-- What you have to do --
What lines below include the string "agent"? Pick them out and copy them.

======== Material for this exercise ========

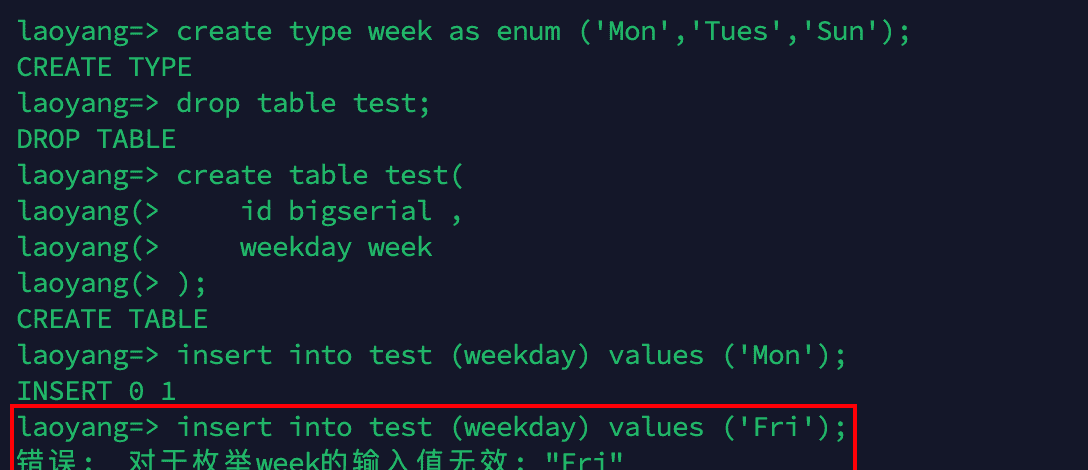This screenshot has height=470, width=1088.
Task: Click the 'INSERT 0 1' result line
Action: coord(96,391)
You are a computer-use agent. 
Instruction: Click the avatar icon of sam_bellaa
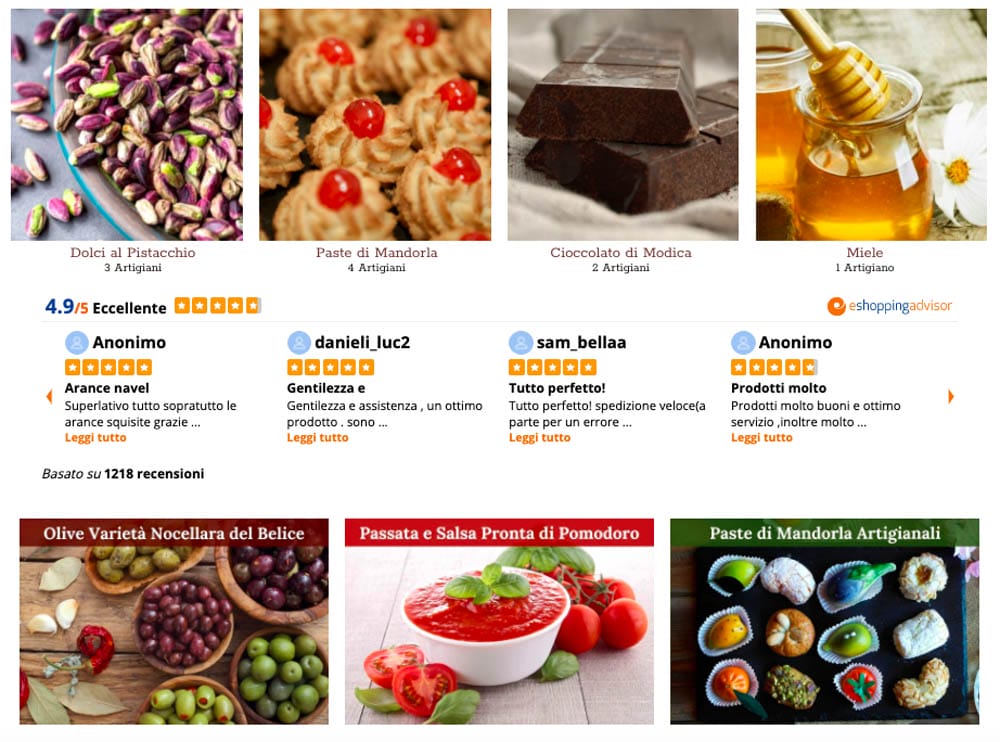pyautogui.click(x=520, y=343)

========
======== Material for this exercise ========

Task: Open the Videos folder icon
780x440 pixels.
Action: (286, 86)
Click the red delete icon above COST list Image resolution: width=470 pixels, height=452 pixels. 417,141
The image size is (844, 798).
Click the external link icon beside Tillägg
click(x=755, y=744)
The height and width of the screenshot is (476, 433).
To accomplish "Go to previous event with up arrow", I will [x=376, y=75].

========
======== Material for this exercise ========

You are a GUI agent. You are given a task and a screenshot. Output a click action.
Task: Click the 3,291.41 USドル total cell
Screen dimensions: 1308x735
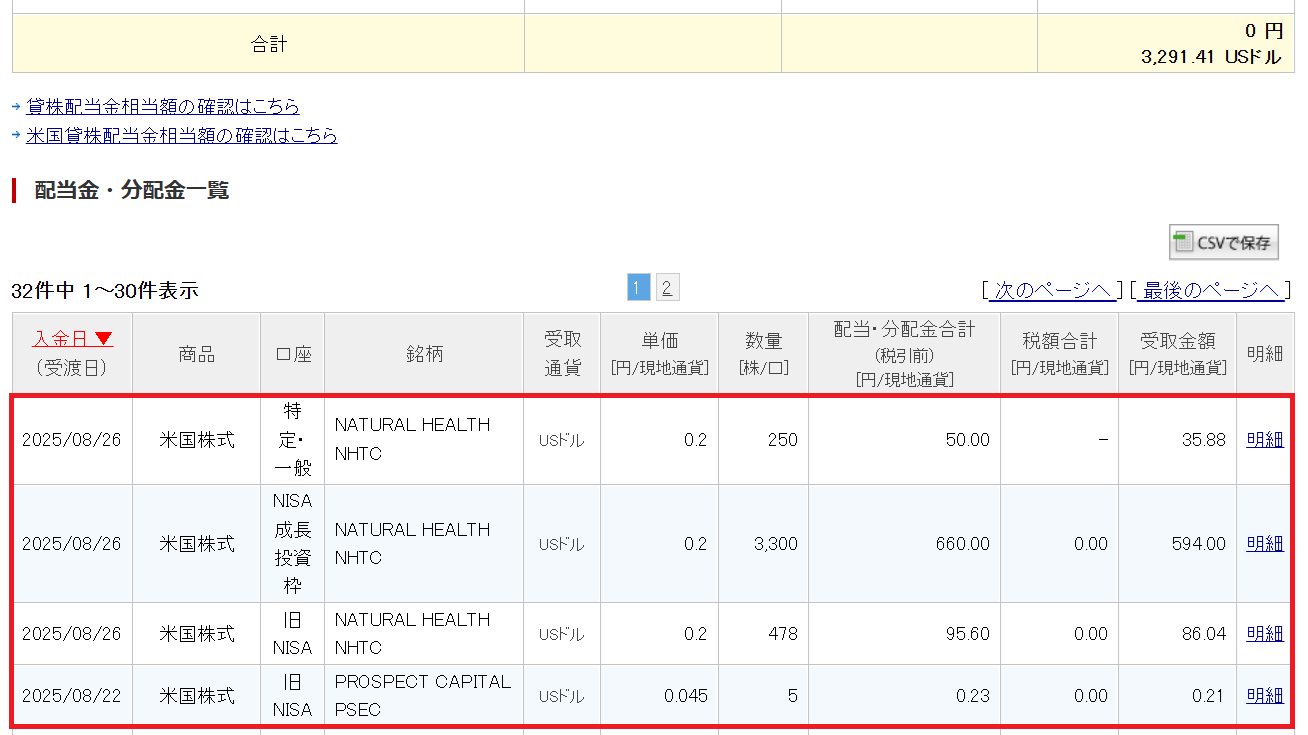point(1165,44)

========

-- Answer box --
You are a computer-use agent. 
You are a GUI agent. You are given a task and a screenshot. Output a click action.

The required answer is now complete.